YOUR INSTRUCTIONS: What are the lines from the one with "Task: Open the Total Revenue summary card" through the end of the records below, written out exactly and without the pictures?

Collected data:
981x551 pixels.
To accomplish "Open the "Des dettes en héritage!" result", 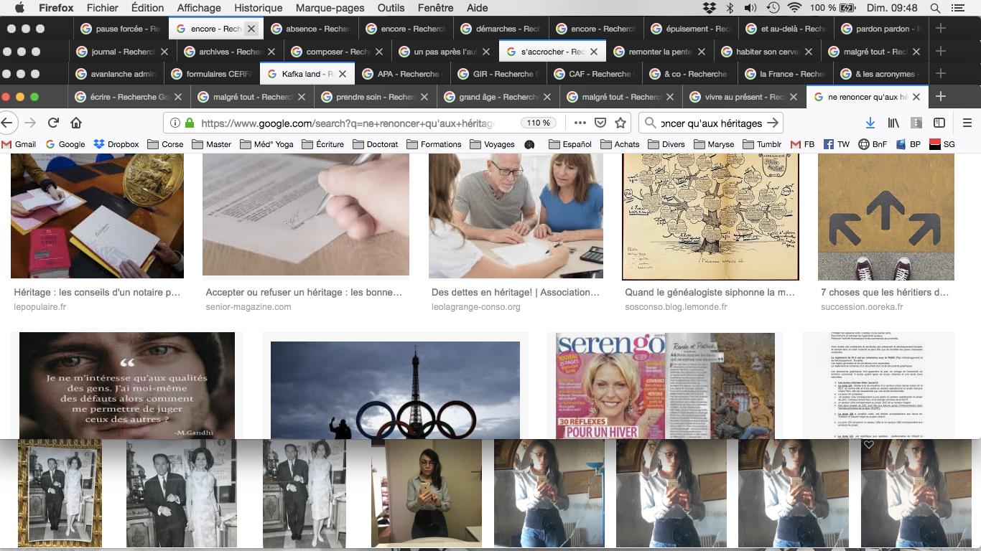I will point(515,293).
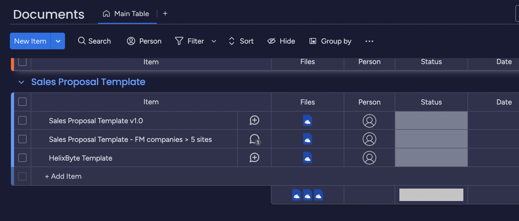Open more options ellipsis in toolbar
The height and width of the screenshot is (221, 519).
tap(369, 41)
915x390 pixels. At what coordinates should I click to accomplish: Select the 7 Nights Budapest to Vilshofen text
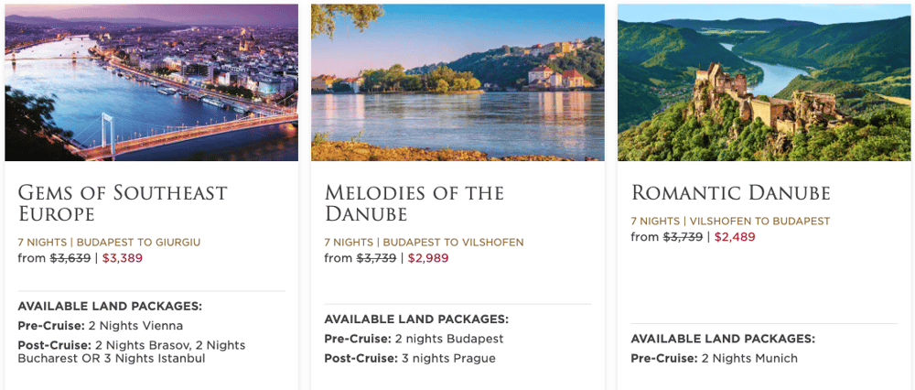point(425,243)
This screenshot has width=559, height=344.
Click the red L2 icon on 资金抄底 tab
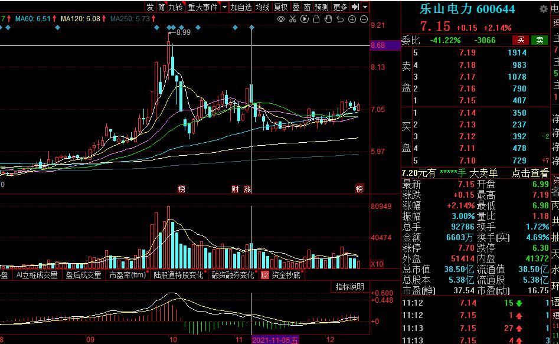point(264,274)
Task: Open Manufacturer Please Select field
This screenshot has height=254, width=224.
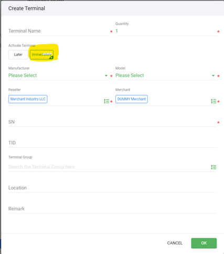Action: coord(59,76)

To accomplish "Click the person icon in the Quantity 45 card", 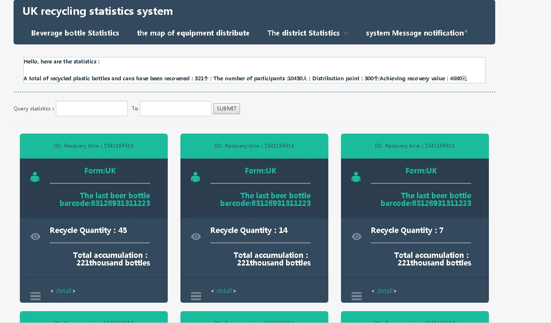I will (x=35, y=177).
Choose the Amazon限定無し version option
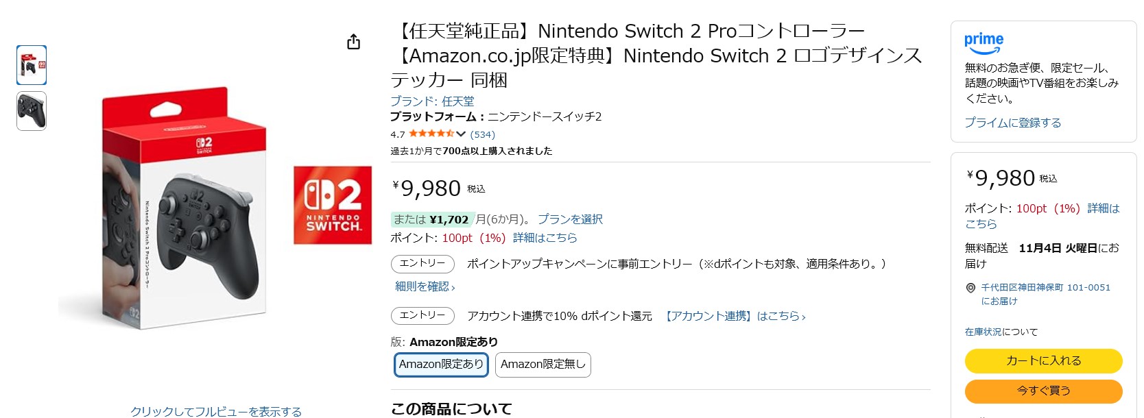Image resolution: width=1144 pixels, height=418 pixels. point(543,365)
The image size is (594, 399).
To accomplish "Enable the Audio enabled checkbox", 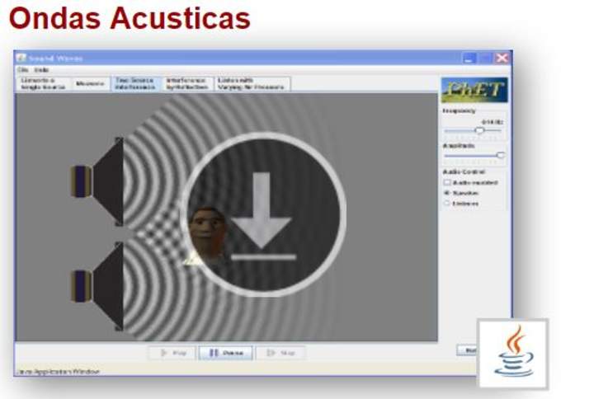I will click(x=447, y=182).

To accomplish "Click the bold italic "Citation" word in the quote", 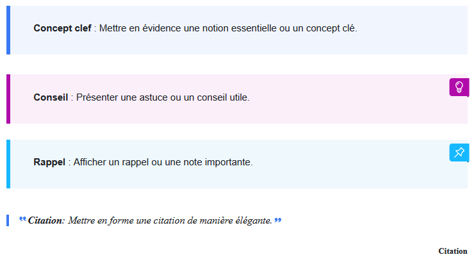I will [44, 220].
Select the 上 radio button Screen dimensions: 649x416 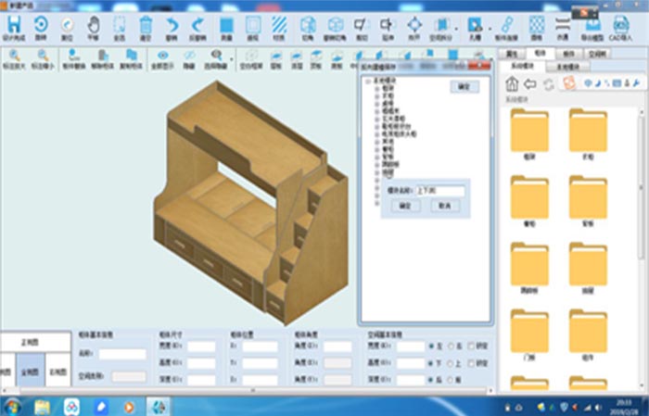click(x=451, y=363)
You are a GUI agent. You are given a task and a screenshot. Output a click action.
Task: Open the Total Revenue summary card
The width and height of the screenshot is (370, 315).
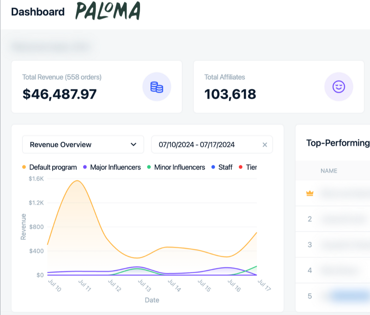click(x=97, y=87)
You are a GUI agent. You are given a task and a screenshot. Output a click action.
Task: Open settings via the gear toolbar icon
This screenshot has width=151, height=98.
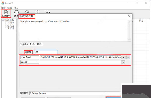coord(48,12)
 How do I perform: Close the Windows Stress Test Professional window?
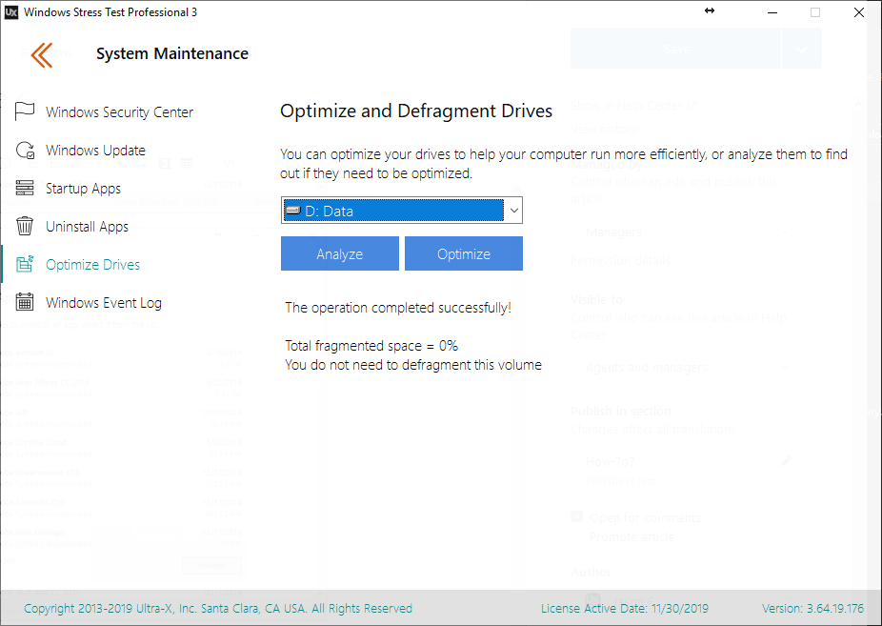tap(859, 12)
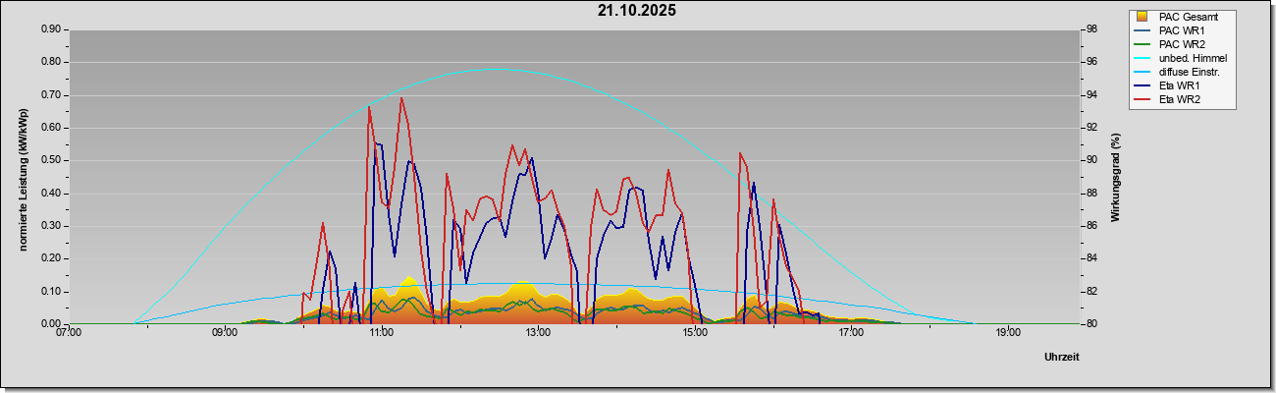Click the 13:00 time axis label
The height and width of the screenshot is (393, 1276).
[x=538, y=333]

EXERCISE OUTPUT:
Task: Open the Total Revenue summary card
The width and height of the screenshot is (370, 315).
click(x=97, y=87)
You are a GUI agent. You are given a task and a screenshot. Output a click action.
Task: Open settings via the gear toolbar icon
This screenshot has width=151, height=98.
coord(48,12)
 How do I perform: Close the Windows Stress Test Professional window?
tap(859, 12)
Click the 13:00 time axis label
The height and width of the screenshot is (393, 1276).
[x=538, y=333]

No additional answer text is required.